DATA EXCERPTS

+ + + + +

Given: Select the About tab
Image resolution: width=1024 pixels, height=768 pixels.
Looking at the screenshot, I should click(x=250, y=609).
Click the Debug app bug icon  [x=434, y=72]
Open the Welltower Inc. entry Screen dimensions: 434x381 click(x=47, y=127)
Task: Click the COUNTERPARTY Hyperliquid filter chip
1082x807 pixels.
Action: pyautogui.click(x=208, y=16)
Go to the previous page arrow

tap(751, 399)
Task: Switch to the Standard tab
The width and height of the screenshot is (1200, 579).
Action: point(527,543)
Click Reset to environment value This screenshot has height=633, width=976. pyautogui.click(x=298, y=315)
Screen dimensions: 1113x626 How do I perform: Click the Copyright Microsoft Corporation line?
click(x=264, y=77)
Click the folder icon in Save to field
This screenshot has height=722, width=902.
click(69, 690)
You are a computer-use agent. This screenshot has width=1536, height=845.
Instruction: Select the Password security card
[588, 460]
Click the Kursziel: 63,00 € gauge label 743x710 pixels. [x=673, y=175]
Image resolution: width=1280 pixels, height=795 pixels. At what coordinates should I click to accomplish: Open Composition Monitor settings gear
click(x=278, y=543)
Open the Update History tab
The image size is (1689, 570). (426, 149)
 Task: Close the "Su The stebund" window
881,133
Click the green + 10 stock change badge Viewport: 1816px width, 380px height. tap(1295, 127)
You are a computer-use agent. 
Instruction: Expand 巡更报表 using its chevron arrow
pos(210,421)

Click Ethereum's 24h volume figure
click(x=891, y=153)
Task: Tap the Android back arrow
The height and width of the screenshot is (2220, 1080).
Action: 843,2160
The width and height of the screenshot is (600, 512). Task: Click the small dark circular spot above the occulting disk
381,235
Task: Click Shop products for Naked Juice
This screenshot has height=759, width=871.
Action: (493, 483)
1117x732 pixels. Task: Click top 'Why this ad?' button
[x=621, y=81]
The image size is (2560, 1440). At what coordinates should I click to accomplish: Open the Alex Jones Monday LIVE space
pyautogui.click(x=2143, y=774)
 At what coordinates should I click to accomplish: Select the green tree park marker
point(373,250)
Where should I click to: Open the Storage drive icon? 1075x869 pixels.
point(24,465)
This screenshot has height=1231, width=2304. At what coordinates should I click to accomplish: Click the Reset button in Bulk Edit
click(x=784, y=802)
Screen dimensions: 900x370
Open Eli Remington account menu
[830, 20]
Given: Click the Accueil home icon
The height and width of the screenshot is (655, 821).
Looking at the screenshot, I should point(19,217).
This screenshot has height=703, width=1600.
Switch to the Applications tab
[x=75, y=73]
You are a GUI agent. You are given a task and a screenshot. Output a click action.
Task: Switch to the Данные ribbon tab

+ + + + +

WHAT IS NEEDED
With no line skipped, repeat the records exactly.

EXERCISE ANSWER
Given: Select the About tab
Image resolution: width=1024 pixels, height=768 pixels.
Looking at the screenshot, I should click(x=250, y=609).
Click the Debug app bug icon  [x=434, y=72]
Open the Welltower Inc. entry Screen dimensions: 434x381 click(x=47, y=127)
Task: Click the COUNTERPARTY Hyperliquid filter chip
1082x807 pixels.
Action: pyautogui.click(x=208, y=16)
Go to the previous page arrow

tap(751, 399)
Task: Switch to the Standard tab
The width and height of the screenshot is (1200, 579).
Action: point(527,543)
Click Reset to environment value This screenshot has height=633, width=976. pyautogui.click(x=298, y=315)
Screen dimensions: 1113x626 How do I perform: Click the Copyright Microsoft Corporation line?
click(x=264, y=77)
Click the folder icon in Save to field
This screenshot has height=722, width=902.
click(69, 690)
You are a computer-use agent. This screenshot has width=1536, height=845.
Instruction: Select the Password security card
[588, 460]
Click the Kursziel: 63,00 € gauge label 743x710 pixels. [x=673, y=175]
Image resolution: width=1280 pixels, height=795 pixels. At what coordinates should I click to accomplish: Open Composition Monitor settings gear
click(x=278, y=543)
Open the Update History tab
The image size is (1689, 570). (426, 149)
 Task: Close the "Su The stebund" window
881,133
Click the green + 10 stock change badge Viewport: 1816px width, 380px height. tap(1295, 127)
You are a computer-use agent. 
Instruction: Expand 巡更报表 using its chevron arrow
pos(210,421)

Click Ethereum's 24h volume figure
click(x=891, y=153)
Task: Tap the Android back arrow
The height and width of the screenshot is (2220, 1080).
Action: 843,2160
The width and height of the screenshot is (600, 512). Task: Click the small dark circular spot above the occulting disk
381,235
Task: Click Shop products for Naked Juice
This screenshot has height=759, width=871.
Action: (493, 483)
1117x732 pixels. Task: Click top 'Why this ad?' button
[x=621, y=81]
The image size is (2560, 1440). At what coordinates should I click to accomplish: Open the Alex Jones Monday LIVE space
pyautogui.click(x=2143, y=774)
 At what coordinates should I click to accomplish: Select the green tree park marker
point(373,250)
Where should I click to: Open the Storage drive icon? 1075x869 pixels.
point(24,465)
This screenshot has height=1231, width=2304. At what coordinates should I click to accomplish: Click the Reset button in Bulk Edit
click(x=784, y=802)
Screen dimensions: 900x370
Open Eli Remington account menu
[830, 20]
Given: Click the Accueil home icon
The height and width of the screenshot is (655, 821).
Looking at the screenshot, I should point(19,217).
This screenshot has height=703, width=1600.
Switch to the Applications tab
[x=75, y=73]
You are a GUI agent. You are given a task and a screenshot. Output a click action.
Task: Switch to the Данные ribbon tab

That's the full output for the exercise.